Bromo seltzers are indeed very common, but people who don't know much about antique bottles like the color, so sometimes they actually sell for a few dollars. Most veteran bottle diggers throw them over their shoulder, busy searching for something worth taking home.


----------



## baltbottles (Jul 28, 2011)

I don't throw bromo's away I put them in my dollar box at shows. They always sell.

 Chris


----------



## Wheelah23 (Jul 28, 2011)

I think some Bromos can be worth money. Ones is nice colors (not cobalt) can be worth more, and I think ones in big sizes (I've heard of a gallon size) are worth more. A machine made one like yours is worthless to bottle collectors, unless you can dupe a noob into buying it [][]


----------



## swizzle (Jul 28, 2011)

I like bromo's. If I don't dig one then I consider it a bad day of digging. My digging buddy dug 40 of them in one day about a month ago. He said it was his person record for bromos. Here's 2 of mine. [8D]


----------



## cyberdigger (Jul 28, 2011)

You couldn't pry this one from my grip.. []


----------



## Rockhounder55 (Jul 29, 2011)

Hey Charlie, is that one of the "Don't be shy, show me your stri-ations?" []  ~Mike


----------



## cobaltbot (Jul 29, 2011)

Throwing away bromos!

 Sacrilege!

 Swiz, nice backward Z 4 inch!


----------



## cobaltbot (Jul 29, 2011)

Pretty sure there's no gallon size but never say never.  There is a gallon size Noxzema though, that I want.  The Bmore book lists the largest at 9 inches but I've never seen one above 8".


----------



## swizzle (Jul 29, 2011)

> ORIGINAL:  cobaltbot
> Swiz, nice backward Z 4 inch!


 
 Good eye man. Hey is that the same "The Bromo co. that I have but with a paper label? [8D]


----------



## Bottles R Us (Jul 29, 2011)

Hey Swizzle,
 Is the bigger Bromo in your picture the same one as mine? It looks the same...
 Also, an antique store I visited had the tiny bromos selling for upwards of $10. Ones like mine went for $20+. But a lot of their stuff is VERY overpriced.


----------



## swizzle (Jul 29, 2011)

As far as I can tell it is. How big was your backwards Z? Mine is exactly 4" tall. I also have a backwards 4 on the base. All the other bromos I have the numbers are the right way. Not to sure how many different size variations there are with the bromo corkers. What's the biggest embossed bromo that they made? To the original poster of this thread, there is a lot of different variations of Bromo's including some speelin' errors. There Bomo Seltzer, the backwards Z like I posted above, Bromo Setlzer I think that last one is right. Bromo's as common as they are are still highly collectible. Not super valuable but someone always has shelf space for them. Even some of the most seasoned diggers on here will still bring them home. They make great gifts to people who are interested in old bottles but don't know much about them. Bromo's have been the gateway drug to many of the people here that are addicted to old glass. Swiz


----------



## Bottles R Us (Jul 29, 2011)

Never noticed the backwards Z, mine does not have that error. Would that add value to the bottle, like with error coins? Or is it just considered a different type?


----------



## cobaltbot (Jul 29, 2011)

Swiz, mine is the regular company but I added it to have one with a good label. Don't have one like yours yet and have not seen one with a label.  The backward Z is the most common spelling error to find, adds a little bit of value.


----------



## swizzle (Jul 29, 2011)

Bottles R Us, the only backwards Z I've ever seen on ebay sold a month or so ago for $31 so yes they can be more valuable. Some errors on various bottles were done on purpose so not every error you see is a true error. 

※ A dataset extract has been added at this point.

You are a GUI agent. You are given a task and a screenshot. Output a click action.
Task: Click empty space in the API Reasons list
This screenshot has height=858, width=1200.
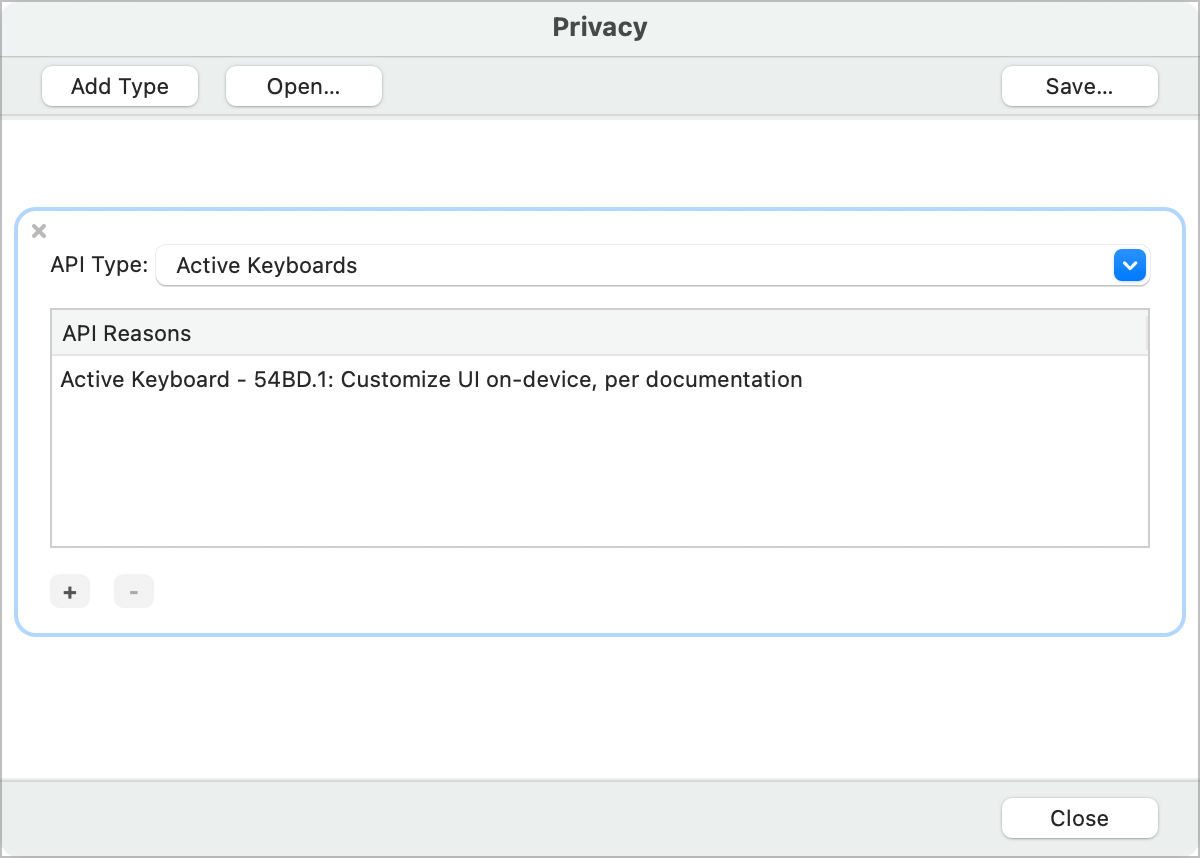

 Cobaltbot, any idea what the rarest bromo spelling error is? Swiz


----------



## towhead (Jul 29, 2011)

Look here: 

 https://www.antique-bottles.net/forum/Colbolt-Blue-Backwards-Z/m-412630/tm.htm

 -Julie


----------



## swizzle (Jul 30, 2011)

Thanx Julie. That's got some nice info in it. I'm actually going to try to collect all of the different spelling errors. Swiz


----------



## VTdigger (Jul 30, 2011)

any one know if there's any spelling errors on other commons? For example, Listerine, Fletcher's castoria, Mellin's food etc.


----------



## cyberdigger (Jul 30, 2011)

Hostetter's has some, I believe..


----------



## downsouthdiggers (Jul 30, 2011)

My new repro ball and claw bitters says "ball amd claw". . .lol, don't know if that counts. Its made in taiwan


----------



## swizzle (Jul 30, 2011)

I'd like to see a sticky of all of the different errors on common bottles to look for. I think it adds a very cool new level to bottle collecting. Maybe expand it to include other errors as well. Bird swings, jumbo bubbles, bent necks, odd things in the glass and such. You just never know what a thread like that could produce over the years. It'd be like an oddity museum of fine glass. Swiz [8D]


----------



## Bottles R Us (Aug 1, 2011)

> bent necks


 Bent necks are errors? I dug one up at a friend's dump and she said it might have been under something heavy, so that over the years it would get kinda squashed.
 It's some kind of toilettry bottle, by the way.

 Bottles R Us


----------



## GuntherHess (Aug 1, 2011)

> it might have been under something heavy, so that over the years it would get kinda squashed


 
 interesting theory but not possible, glass doesnt deform over time

 an "error" would be something like a mispelling in embossing.
 a bent neck would be considered a manf flaw.


----------



## Bottles R Us (Aug 1, 2011)

I didn't think it was possible.

 Bottles R Us


----------



## VTdigger (Aug 1, 2011)

I've found some with bent necks but those are mostly from dump fires same with melted bottles though some can make interesting show pieces.
  I agree there should be a sticky for error bottles.


----------



## Bottles R Us (Aug 2, 2011)

I saw a french bottle once (teething serum or something) that was melted. It looked like a bit like a puddle with a spout. []

 Bottles R Us


----------



## cowseatmaize (Aug 2, 2011)

> an "error" would be something like a mispelling in embossing.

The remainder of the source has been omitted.